═══ KUTIPAN TEKS ═══
Dan tidak keliru jika ada orang yang mengatakan: apabila hal-hal yang dikhawatirkan tersebut dapat diatasi, maka tidak ada alasan untuk melarang wanita berziarah kekuburan. Sebab ziarah kekuburan dapat mengingatkan kepada kematian, yang mana hal ini sangat dibutukan oleh laki-laki dan perempuan.

Imam as-Syaukânî r.a berkata:
Kesimpulan seperti inilah yang harus dikukuhkan sebagai jalan tengah antara kedua bentuk hadits-hadits yang pada zhahirnya saling kontroversi. Wallâhu a'lam.

* Ibnu al-Qayyim r.a berkata ('Aun al-Ma'bûd 9/58):
Ada tiga pendapat ulama yang saling berbeda tentang hukum ziarah kubur bagi wanita:
Pertama: Diharamkan bagi wanita berziarah kekuburan, hukum ini berdasarkan hadits-hadits diatas.[14]

Kedua: Dimakruhkan (tidak sampai diharamkan) bagi wanita berziarah kekuburan. Pendapat ini telah ditegaskan oleh Imam Ahmad r.a pada salah satu pendapat yang diriwayatkan dari beliau. dalil pendapat ini adalah hadits Ummu 'Athiyyah r.a yang telah diriwayatkan oleh Imam Bukhari r.a dan Imam Muslim r.a, yakni hadits: "kami telah dilarang mengikuti jenazah, namun larangan tersebut tidak begitu ditegaskan kepada kami". Hadits ini menunjukan bahwa hukum ziarah kubur bagi wanita hanyalah dimakruhkan dan tidak sampai diharamkan.

Ketiga: Wanita dibolehkan berziarah kekuburan, artinya: hukumnya tidak dimakruhkan dan juga tidak diharamkan. Dan inilah pendapat kedua yang diriwayatkan dari Imam Ahmad r.a. Kemudian beliau menyebutkan dalil-dalil pendapat ketiga ini. Namun pada akhirnya Beliau memilih pendapat yang melarang wanita berziarah kekuburan. Wallâhu a'lam.


KESIMPULAN PENDAPAT TENTANG MASALAH WANITA BERZIARAH KEKUBURAN.
═══ DATA YANG DISEDIAKAN ═══
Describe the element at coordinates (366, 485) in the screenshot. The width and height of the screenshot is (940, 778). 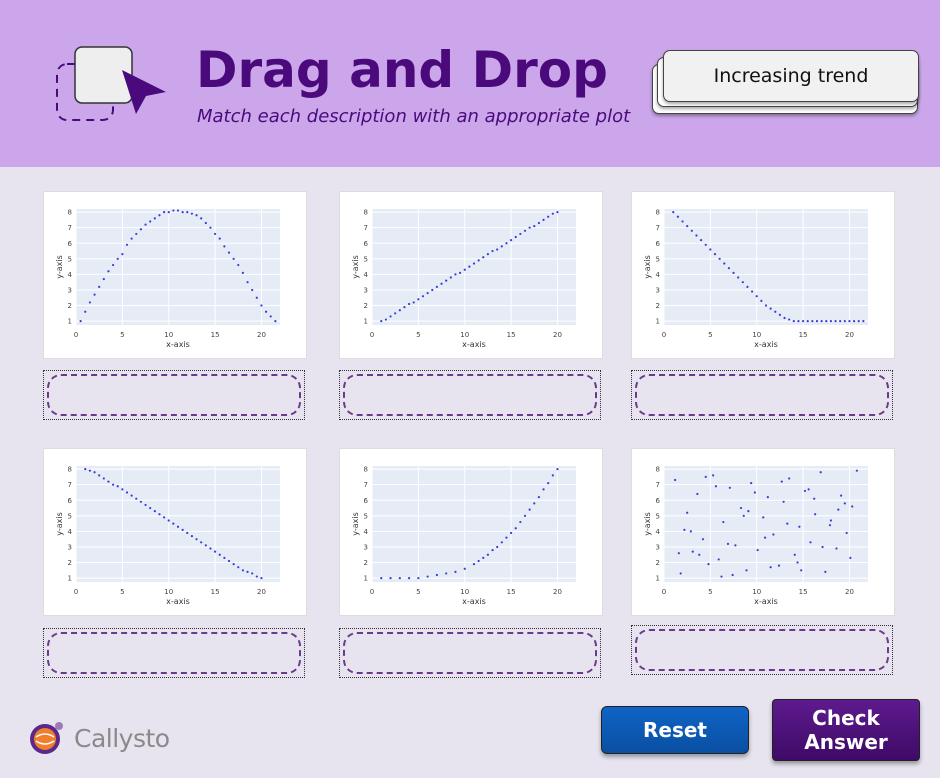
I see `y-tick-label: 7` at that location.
═══
═══ DATA YANG DISEDIAKAN ═══
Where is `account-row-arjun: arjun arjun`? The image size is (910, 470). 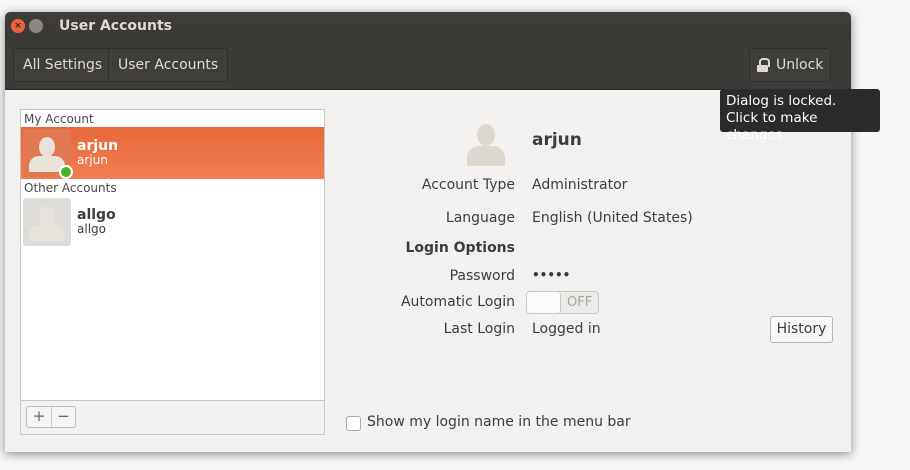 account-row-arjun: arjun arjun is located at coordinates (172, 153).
═══
SOAL LATIHAN:
[1] Kutip bagian teks tentang ziarah kubur bagi wanita yang dimulai dengan kata-kata berisi "Dan tidak keliru" dan berakhir dengan "kontroversi. Wallâhu a'lam.".
[2] Dalam teks tentang ziarah kubur bagi wanita, hadis siapa yang dipakai sebagai dalil pendapat bahwa ziarah kubur bagi wanita hanya makruh?
[3] Tulis ulang secara lebih singkat paragraf dalam teks tentang ziarah kubur bagi wanita yang dimulai dengan "Kedua: Dimakruhkan", tanpa menghilangkan fakta pentingnya.

KUNCI JAWABAN:
[1]
Dan tidak keliru jika ada orang yang mengatakan: apabila hal-hal yang dikhawatirkan tersebut dapat diatasi, maka tidak ada alasan untuk melarang wanita berziarah kekuburan. Sebab ziarah kekuburan dapat mengingatkan kepada kematian, yang mana hal ini sangat dibutukan oleh laki-laki dan perempuan.

Imam as-Syaukânî r.a berkata:
Kesimpulan seperti inilah yang harus dikukuhkan sebagai jalan tengah antara kedua bentuk hadits-hadits yang pada zhahirnya saling kontroversi. Wallâhu a'lam.

[2] Hadis Ummu 'Athiyyah r.a., yang diriwayatkan oleh Imam Bukhari r.a. dan Imam Muslim r.a.

[3] Pendapat kedua menyatakan bahwa wanita dimakruhkan, tetapi tidak diharamkan, berziarah ke kuburan. Pendapat ini ditegaskan oleh Imam Ahmad r.a. dalam salah satu riwayat darinya. Dalilnya adalah hadis Ummu 'Athiyyah r.a. riwayat Imam Bukhari r.a. dan Imam Muslim r.a.: "kami telah dilarang mengikuti jenazah, namun larangan tersebut tidak begitu ditegaskan kepada kami". Menurut pendapat ini, hadis tersebut menunjukkan bahwa hukumnya hanya makruh.